If a script were responsible for constructing the ics files and
putting them into the calendar the test tool would be much more
complicated -- but since we have a production server up that's
already populated with thousands of events we should just use that.
This seems like a possible candidate for "low hanging fruit".
> I think this would be helpful. Mikeal suggested an IRC hour for
> coordination, which seemed to work well last time. Mikeal asked how
> long the migration would take, to see whether the migration could be
> re-done during interactive testing. I suspect it will be very fast,
> though I'm not yet sure if this would be helpful.
> I have some questions though, about how exactly dogfood testing would
> work. I don't think it's necessarily wise to have people update their
> existing Chandlers to point to the staging instance. Changes intended
> to be made permanent would be lost when right before switchover, the
> migration is run for the final time.
My suggestion, for the IRC hour, would be to copy all the data in
production to another staging instance. Have everyone point their own
chandler to that instance and add their identical calendars in to
Chandler and add some more events as they need them for testing.
Everyone take a pause while we migrate the data to 0.6 and bring up
the server. Have everyone verify that all their events are solid and
that they can add new events and update, etc.

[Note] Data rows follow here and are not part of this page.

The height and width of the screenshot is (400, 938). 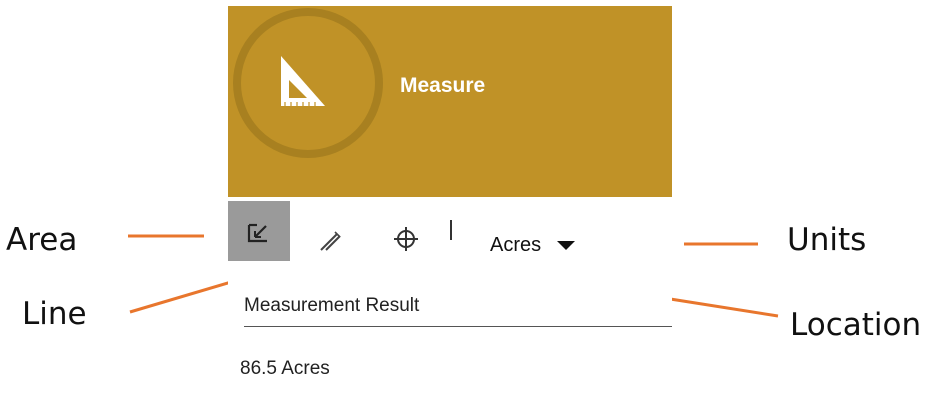 I want to click on location-tool-button, so click(x=406, y=239).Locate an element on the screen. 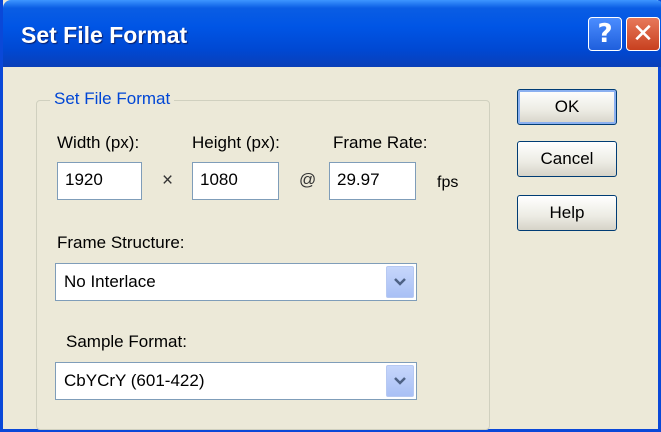 This screenshot has width=661, height=432. width-label: Width (px): is located at coordinates (98, 142).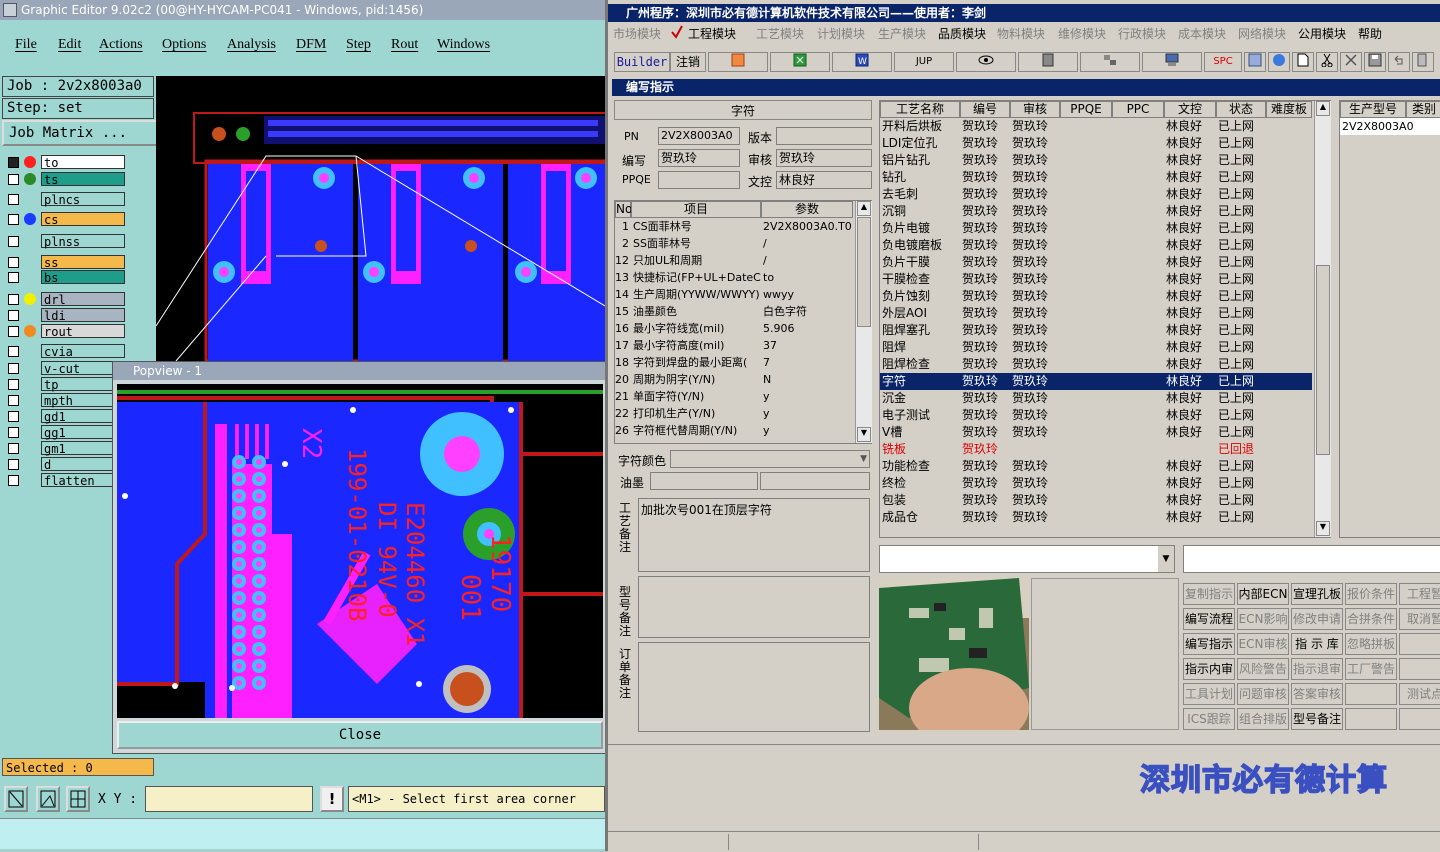  Describe the element at coordinates (65, 278) in the screenshot. I see `layer-row-bs: bs` at that location.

In terms of longer term dogfooding beyond the time for an IRC hour I
don't see an easy way for people to maintain using the production
instance for everyday work, dogfooding the migration, and moving to
0.6 in any kind of smooth way -- they would either loose large
amounts of data or we would have some kind of nightmarish merge
during the last transition which I _know_ Jared isn't signing up for.
My main concern is with resourcing. We should have the first drop of
the migration script this week, and we have until early January to
make sure everything works.
We not only have to test this and flush out any bugs but we're also
going to be working through the pains of defining a new process,
writing new tools and automation, and managing some public IRC QA
sessions. I for one have a full plate from now until release testing,
although I'm sure some work will be shifted to make room for working
on this migration -- it just hasn't been identified yet.
I'd like to know what kind of time Jared can commit and what aspects
he would like to work on and then we can work together on the items
we prioritize for this release.
I'd like to sign myself up for the script that pulls down the event
ics files for a users calendar and verifies they are the same against
migrated data -- if we decide we're going to get that done in this
release. To make things easier on ourselves we should incorporate all
this work into a single run-able script and not have the different
pieces all living in their own places.